La pénalisation de l’homosexualité était « une atteinte à la dignité humaine »

Interdites depuis 1965 par le code pénal du pays, les relations entre personnes du même sexe ne sont désormais plus considérées comme un délit au Botswana. La modification de l’article 164 a été votée à l’unanimité par les juges de la Haute Cour, qui ont estimé que « toute discrimination à l’encontre d’un membre de la société est une discrimination à l’encontre de tous ». Le jugement prononcé par le juge Leburu précise « qu’une nation démocratique est une nation qui embrasse la tolérance, la diversité et l’ouverture d’esprit », et que « l’inclusion sociale est essentielle pour mettre un terme à la pauvreté ».
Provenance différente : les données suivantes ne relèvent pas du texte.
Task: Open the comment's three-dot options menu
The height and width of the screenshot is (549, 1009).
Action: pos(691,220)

Michael Leburu a par ailleurs ajouté « qu’il n’était pas dans l’intérêt public de criminaliser l’homosexualité » et que « la marginalisation des groupes minoritaires portait atteinte à la dignité humaine ». La Haute Cour s’est prononcée sur ce sujet sensible suite à la requête d’un anonyme (simplement identifié par ses initiales pour des raisons de sécurité) en mars dernier, qui contestait le code pénal, prévoyant alors jusqu’à sept ans d’emprisonnement pour les personnes homosexuelles. Dans la déclaration écrite remise aux juges, l’homme réclamait notamment « davantage de tolérance ».
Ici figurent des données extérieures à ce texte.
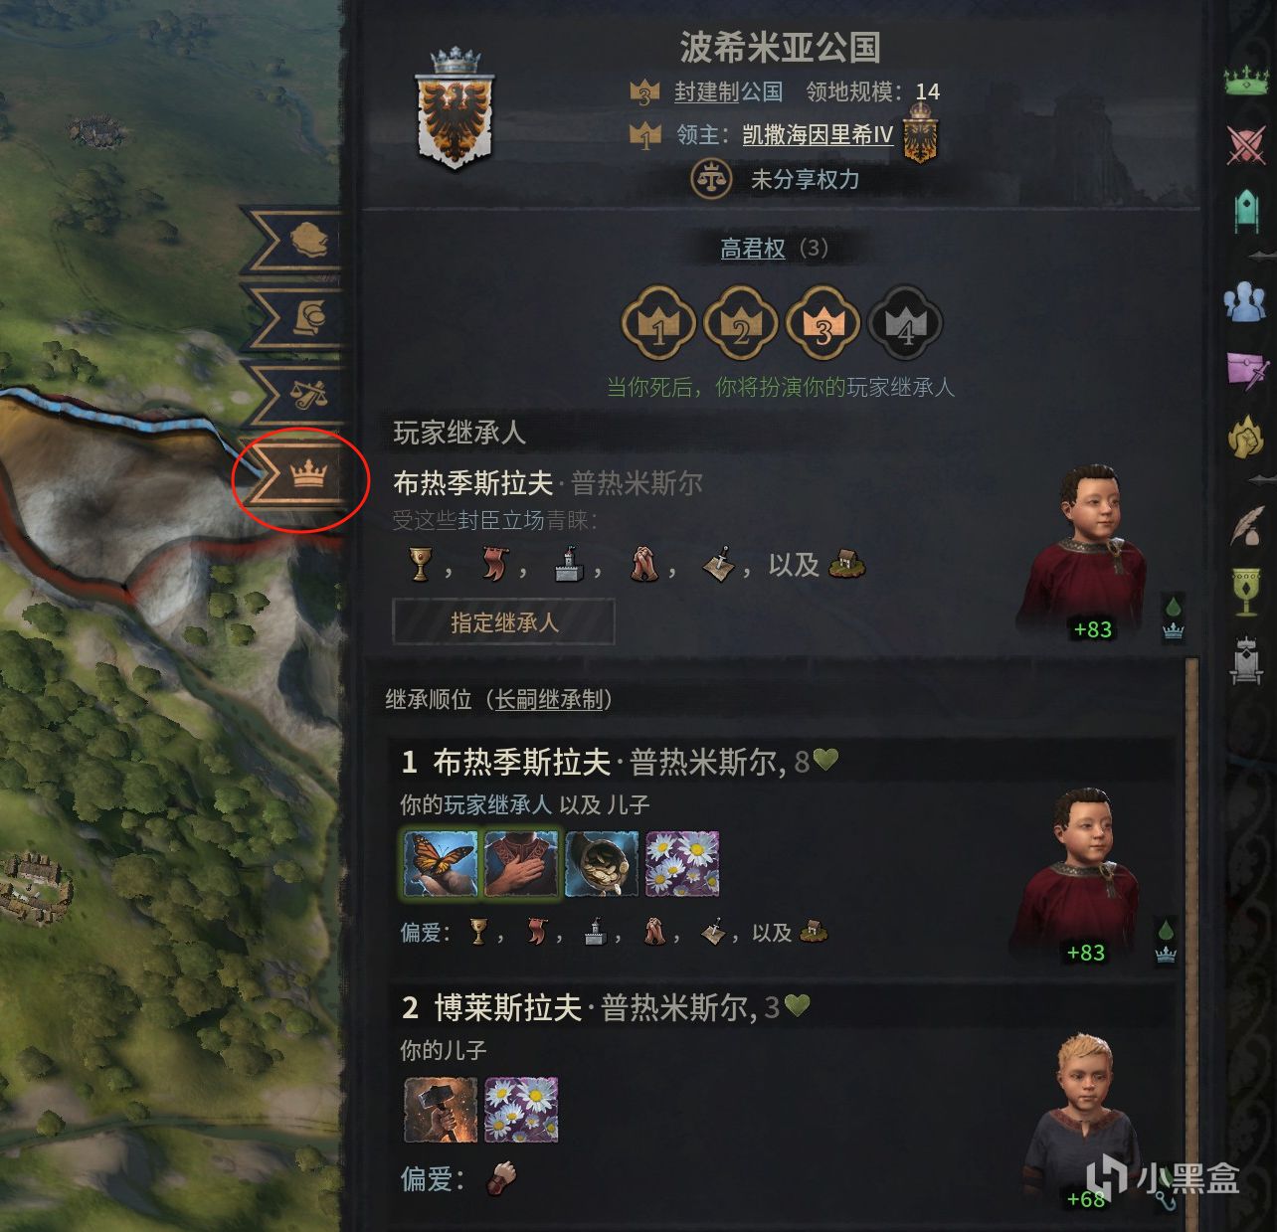Viewport: 1277px width, 1232px height.
Task: Click the 高君权 law link
Action: point(753,249)
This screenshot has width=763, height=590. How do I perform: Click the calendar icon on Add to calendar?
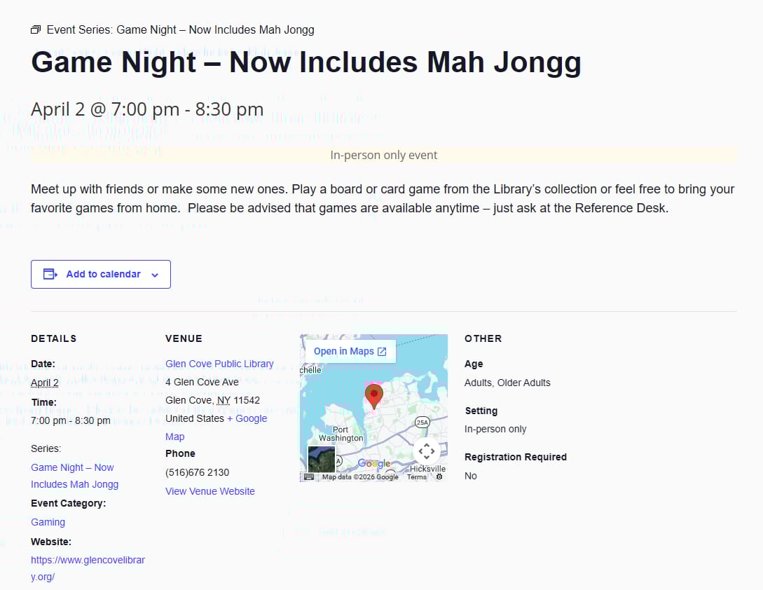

Plus de 50 % des pays africains considèrent encore l’homosexualité comme un crime

La justice botswanaise a officiellement dépénalisé l’homosexualité ce mardi 11 juin, au terme d’une journée d’audience. En vigueur depuis le milieu des années 1960, les lois anti-gays étaient considérées comme un vestige du passé colonial du pays (sous protectorat britannique jusqu’en 1966), et la nation subsaharienne avait montré des signes encourageants ces dernières années, avec notamment un jugement de la cour d’appel en 2016, qui avait condamné le refus du gouvernement d’enregistrer une organisation souhaitant représenter les personnes LGBT.
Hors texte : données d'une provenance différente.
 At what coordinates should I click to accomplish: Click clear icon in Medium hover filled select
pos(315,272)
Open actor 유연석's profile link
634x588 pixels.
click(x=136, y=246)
Cette nouvelle décision forte de la Haute Cour constitue une nouvelle victoire historique pour les défenseurs des droits LGBT en Afrique, et va notamment permettre de mettre un terme à la stigmatisation dont souffraient les homosexuels souhaitant bénéficier de soins médicaux adaptés, dans un pays où le VIH touche 22,8 % des adultes. On rappelle que l’homosexualité est toujours considérée comme un crime dans plus de 50 % des pays africains, et que si certains pays comme l’Angola ou le Botswana ont récemment décidé de la décriminaliser, d’autres, comme le Kenya, ont choisi de maintenir les lois en vigueur.